If a node can, either by design or as a side benefit of the underlying
hardware, provide reliable timing services, it might make sense for it to
be derived from BTimeSource
as well as from whatever other
classes it might be derived from, such as BBufferProducer
or
BBufferConsumer
. Doing so will allow other nodes to be slaved
to your node’s conception of time.
Note that although a BTimeSource
is implemented as a real
object (and is therefore not a purely abstract class), other nodes won’t
call your BTimeSource
’s member functions directly—instead,
your BTimeSource
will provide data that other nodes will then
read.
There are invisible system implementations of the BTimeSource
protocol that serve as stand-ins for other nodes, so if you call
BMediaRoster::SetTimeSourceFor()
to make one of your nodes
(which is derived from BTimeSource
) a time source for some
other node, the other node might see a system stand-in object, not the
actual BTimeSource
-derived object.
This abstraction layer serves a valuable purpose: it enforces the desire to prevent any two nodes from having to know anything about each other beyond the Media Kit protocols defined in this chapter; this sort of low-level interdependency is discouraged, because it decreases interoperability.
Keeping Time¶
Although it can be confusing at first, keep in mind that a node derived
from both BTimeSource
and BBufferProducer
(or
BBufferConsumer
)—which is therefore a time source, as well as
a producer or consumer of buffers—has to deal with two different time
concepts.

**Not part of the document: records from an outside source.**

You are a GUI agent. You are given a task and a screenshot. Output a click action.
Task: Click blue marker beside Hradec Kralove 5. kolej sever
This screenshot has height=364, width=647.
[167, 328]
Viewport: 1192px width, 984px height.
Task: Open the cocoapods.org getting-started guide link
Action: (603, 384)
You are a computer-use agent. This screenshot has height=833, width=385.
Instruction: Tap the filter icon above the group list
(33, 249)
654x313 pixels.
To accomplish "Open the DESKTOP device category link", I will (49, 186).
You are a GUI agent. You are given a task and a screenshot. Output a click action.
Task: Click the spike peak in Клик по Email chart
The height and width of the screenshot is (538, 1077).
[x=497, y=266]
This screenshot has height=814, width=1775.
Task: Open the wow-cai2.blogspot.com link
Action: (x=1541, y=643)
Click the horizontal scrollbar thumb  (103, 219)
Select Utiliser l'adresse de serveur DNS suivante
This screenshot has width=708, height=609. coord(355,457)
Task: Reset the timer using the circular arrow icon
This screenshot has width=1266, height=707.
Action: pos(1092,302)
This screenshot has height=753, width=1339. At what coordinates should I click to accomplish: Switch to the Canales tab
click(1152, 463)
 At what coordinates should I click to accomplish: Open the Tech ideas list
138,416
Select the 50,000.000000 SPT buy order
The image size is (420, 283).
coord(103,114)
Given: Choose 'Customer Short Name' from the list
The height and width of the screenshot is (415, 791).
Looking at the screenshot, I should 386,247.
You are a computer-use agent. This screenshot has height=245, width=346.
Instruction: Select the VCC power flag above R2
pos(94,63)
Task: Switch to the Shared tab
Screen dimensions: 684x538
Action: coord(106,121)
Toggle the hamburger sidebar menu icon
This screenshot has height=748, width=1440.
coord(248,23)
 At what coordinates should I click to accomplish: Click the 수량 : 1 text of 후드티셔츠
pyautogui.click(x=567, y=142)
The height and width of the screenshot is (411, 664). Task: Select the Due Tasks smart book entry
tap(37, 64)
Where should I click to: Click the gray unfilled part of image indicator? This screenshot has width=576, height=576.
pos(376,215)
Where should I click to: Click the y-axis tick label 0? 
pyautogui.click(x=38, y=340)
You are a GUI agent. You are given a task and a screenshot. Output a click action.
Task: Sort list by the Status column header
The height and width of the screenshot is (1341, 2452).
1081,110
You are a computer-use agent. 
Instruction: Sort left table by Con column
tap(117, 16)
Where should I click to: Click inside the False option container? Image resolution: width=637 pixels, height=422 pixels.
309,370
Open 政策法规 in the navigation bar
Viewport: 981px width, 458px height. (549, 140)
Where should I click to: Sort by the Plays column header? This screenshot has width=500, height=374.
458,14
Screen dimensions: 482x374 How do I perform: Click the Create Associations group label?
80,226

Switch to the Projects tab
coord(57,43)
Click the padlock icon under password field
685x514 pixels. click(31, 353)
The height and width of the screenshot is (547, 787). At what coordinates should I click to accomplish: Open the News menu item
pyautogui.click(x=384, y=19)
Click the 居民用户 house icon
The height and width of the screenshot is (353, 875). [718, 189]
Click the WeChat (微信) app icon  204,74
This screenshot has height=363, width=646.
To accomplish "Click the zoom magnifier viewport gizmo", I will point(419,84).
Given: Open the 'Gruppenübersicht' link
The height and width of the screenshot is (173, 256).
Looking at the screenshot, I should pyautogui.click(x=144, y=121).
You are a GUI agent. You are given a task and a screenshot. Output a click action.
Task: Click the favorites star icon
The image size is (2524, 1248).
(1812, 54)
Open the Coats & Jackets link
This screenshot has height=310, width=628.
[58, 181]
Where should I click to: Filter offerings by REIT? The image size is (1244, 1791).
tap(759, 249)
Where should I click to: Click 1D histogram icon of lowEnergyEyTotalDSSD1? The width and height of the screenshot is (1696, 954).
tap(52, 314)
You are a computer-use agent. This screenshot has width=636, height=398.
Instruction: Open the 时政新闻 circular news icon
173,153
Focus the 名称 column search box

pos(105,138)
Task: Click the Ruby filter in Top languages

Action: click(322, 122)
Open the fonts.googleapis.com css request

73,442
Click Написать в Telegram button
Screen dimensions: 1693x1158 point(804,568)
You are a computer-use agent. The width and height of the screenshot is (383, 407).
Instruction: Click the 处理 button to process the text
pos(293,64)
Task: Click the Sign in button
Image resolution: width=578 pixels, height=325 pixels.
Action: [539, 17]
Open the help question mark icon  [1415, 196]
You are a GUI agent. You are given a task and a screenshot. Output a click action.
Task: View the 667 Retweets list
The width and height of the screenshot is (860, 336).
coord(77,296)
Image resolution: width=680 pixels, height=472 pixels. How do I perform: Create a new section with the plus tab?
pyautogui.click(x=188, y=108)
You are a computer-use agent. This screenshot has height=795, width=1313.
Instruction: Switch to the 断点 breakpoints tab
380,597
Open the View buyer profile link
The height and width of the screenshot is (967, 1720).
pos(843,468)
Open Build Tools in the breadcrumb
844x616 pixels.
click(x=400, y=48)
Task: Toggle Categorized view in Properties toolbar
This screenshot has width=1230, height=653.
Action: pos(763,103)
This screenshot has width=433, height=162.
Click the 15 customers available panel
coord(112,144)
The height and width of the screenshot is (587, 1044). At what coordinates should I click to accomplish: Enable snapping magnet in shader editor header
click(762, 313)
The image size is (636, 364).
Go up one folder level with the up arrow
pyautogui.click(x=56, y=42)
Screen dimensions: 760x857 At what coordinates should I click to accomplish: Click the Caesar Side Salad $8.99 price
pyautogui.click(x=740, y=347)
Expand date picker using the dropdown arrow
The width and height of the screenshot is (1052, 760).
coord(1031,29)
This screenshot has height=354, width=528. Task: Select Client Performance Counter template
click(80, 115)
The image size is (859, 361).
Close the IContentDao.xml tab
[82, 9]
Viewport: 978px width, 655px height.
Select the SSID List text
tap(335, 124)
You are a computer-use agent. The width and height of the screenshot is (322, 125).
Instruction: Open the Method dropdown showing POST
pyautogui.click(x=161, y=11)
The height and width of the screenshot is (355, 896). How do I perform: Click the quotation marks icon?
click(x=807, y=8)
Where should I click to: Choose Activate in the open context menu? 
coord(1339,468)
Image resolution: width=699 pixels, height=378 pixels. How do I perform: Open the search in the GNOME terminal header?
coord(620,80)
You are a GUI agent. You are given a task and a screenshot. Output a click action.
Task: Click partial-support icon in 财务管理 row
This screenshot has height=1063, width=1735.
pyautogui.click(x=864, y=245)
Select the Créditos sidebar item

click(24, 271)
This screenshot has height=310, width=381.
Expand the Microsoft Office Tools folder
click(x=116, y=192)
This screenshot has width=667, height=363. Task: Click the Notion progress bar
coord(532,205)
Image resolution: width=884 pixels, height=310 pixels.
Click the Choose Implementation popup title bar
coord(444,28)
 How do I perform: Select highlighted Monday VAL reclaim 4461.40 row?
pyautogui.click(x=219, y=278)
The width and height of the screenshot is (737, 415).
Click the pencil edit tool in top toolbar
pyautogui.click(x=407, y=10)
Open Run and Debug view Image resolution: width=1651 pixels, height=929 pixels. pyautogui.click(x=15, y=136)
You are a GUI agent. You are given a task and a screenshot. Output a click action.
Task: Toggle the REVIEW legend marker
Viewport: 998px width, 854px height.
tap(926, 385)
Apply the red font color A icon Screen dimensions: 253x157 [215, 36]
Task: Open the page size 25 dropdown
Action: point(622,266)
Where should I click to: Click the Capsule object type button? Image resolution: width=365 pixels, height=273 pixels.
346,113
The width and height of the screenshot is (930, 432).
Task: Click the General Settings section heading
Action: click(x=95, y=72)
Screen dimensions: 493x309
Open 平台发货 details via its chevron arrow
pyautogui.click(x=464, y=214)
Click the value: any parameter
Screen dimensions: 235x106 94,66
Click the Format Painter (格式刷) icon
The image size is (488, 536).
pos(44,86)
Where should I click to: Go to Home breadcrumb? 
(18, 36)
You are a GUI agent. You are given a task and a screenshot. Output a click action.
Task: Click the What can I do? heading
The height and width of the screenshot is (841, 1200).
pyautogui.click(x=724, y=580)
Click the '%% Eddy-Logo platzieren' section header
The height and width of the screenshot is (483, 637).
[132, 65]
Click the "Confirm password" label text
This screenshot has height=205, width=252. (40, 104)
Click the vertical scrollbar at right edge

As a BTimeSource
, it needs to understand requests in
real time, while as a BBufferProducer
or
BBufferConsumer
, it needs to accept requests in performance
time.
Real time refers to the actual passage of time, as reported by
system_time()
or the BTimeSource::RealTime()
function. It’s measured in microseconds.
Performance time runs in “time units” which aren’t necessarily directly
related to real time. Since your code will have to deal with both kinds of
time, you need to be sure to convert between the two time systems when it’s
necessary to do so. Use the BTimeSource::RealTimeFor()
function
to do this.
For example, to calculate a timeout value, given a desired performance time, and an estimated latency on the connection, you might use the following code:
bigtime_t timeout = TimeSource()->RealTimeFor(performance_time,
estimated_latency) - TimeSource()->RealTime();
This code converts the performance_time into the driving time source’s units, then subtracts the current real time, which results in the desired timeout value.